A ligação entre a igualdade de gênero, os direitos humanos e o desenvolvimento sustentável continua sendo fundamental, principalmente no contexto dos ODSs para os próximos 5 anos. Nos espaços multilaterais, estamos testemunhando um retrocesso em relação à implementação e à linguagem dos ODSs. Por exemplo, durante as negociações para a 69th Na sessão da Comissão sobre o Status da Mulher, os Estados Unidos rejeitaram repetidamente a linguagem relacionada ao avanço ou reconhecimento da agenda 2030. Durante a 58th Na sessão da Comissão sobre População e Desenvolvimento, os Estados Unidos indicaram seu desejo de convocar o documento final para uma votação sobre a inclusão de uma linguagem consensual de longa data sobre os ODSs, apesar do apoio esmagador dos Estados Membros, em todas as regiões, sobre sua importância e valor no multilateralismo. De fato, na apresentação inicial do Comprimiso de Sevilla em Nova York, os Estados Unidos retiraram sua participação do processo por causa da linguagem incluída no texto, inclusive as referências às SDGs. À medida que a renovação dos ODSs se aproxima em cinco anos, essa crescente resistência e oposição geral à realização do desenvolvimento sustentável continua sendo uma grande barreira para a obtenção de justiça e equidade para todas as pessoas do mundo.  

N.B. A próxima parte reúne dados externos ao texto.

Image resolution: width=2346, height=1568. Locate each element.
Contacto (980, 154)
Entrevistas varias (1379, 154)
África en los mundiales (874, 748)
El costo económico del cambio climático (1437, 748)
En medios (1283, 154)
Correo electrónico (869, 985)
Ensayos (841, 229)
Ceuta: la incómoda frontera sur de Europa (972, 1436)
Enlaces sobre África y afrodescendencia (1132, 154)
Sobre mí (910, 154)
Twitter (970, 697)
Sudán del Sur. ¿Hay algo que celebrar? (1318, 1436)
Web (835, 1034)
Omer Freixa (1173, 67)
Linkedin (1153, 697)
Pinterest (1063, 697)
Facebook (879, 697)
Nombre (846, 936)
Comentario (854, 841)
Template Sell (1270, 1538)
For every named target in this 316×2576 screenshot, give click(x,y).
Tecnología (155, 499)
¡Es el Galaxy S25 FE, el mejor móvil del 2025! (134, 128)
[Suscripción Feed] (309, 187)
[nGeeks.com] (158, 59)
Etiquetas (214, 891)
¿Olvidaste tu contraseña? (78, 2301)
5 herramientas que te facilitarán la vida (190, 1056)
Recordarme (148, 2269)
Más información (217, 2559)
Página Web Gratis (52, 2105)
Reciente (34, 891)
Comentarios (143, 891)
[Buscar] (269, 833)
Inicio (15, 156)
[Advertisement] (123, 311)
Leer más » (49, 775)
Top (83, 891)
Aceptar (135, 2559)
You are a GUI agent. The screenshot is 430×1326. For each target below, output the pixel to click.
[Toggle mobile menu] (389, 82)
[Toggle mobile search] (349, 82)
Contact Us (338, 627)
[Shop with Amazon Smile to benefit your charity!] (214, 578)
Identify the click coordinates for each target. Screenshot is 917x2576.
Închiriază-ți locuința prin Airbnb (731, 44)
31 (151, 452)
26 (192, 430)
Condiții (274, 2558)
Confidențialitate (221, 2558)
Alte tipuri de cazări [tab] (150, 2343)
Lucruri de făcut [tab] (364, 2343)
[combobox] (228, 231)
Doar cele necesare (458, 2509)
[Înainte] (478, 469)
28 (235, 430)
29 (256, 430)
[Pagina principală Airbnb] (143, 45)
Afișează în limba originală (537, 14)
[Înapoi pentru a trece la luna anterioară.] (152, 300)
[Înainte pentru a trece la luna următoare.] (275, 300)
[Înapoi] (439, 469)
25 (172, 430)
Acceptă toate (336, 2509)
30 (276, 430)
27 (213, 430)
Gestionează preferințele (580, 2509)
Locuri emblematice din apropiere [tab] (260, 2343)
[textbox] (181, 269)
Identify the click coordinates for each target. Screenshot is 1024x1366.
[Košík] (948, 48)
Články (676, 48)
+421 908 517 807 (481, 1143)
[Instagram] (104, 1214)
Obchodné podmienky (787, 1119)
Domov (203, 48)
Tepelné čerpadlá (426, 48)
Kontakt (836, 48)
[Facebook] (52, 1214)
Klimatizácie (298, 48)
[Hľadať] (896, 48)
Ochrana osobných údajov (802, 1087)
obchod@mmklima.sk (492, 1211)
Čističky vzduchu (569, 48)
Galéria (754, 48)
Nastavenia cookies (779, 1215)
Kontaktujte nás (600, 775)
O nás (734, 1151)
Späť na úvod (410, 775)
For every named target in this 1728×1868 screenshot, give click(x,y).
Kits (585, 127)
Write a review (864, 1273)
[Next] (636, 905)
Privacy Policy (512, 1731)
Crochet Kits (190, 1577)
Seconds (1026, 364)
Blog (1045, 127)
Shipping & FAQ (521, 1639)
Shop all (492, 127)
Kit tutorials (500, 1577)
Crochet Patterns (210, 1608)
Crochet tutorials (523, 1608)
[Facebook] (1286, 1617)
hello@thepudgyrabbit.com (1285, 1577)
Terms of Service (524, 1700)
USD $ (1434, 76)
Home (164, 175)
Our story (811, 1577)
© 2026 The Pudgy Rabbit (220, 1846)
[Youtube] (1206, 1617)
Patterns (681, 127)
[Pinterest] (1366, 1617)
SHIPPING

O avanço da igualdade de gênero e dos direitos humanos, especificamente a SDSR, tem sido publicamente despriorizado, muitas vezes com base na justificativa de que há escassez de recursos e financiamento. Chamamos a atenção para o fato de que esse não é o caso; o problema não é ter os recursos para tratar desses direitos, mas ter a vontade política para fazê-lo. Simultaneamente à Conferência FfD4, Aliados da OTAN se reuniram e se comprometeram a aumentar os gastos com defesa para 5% do produto interno bruto - 3,5% em gastos militares e 1,5% em defesa vagamente definida. No entanto, esses mesmos países, durante as negociações para a Declaração Política, recusaram-se a incluir uma referência ao cancelamento da dívida para o Sul Global. Esse compromisso crescente com a militarização sem aliviar as crises persistentes da dívida continua sendo uma lacuna importante na Declaração Política do FfD4. Da mesma forma, vimos que, durante as negociações, a igualdade de gênero foi usada como moeda de troca para evitar o debate sobre questões como alívio da dívida, tributação global e mudança climática.  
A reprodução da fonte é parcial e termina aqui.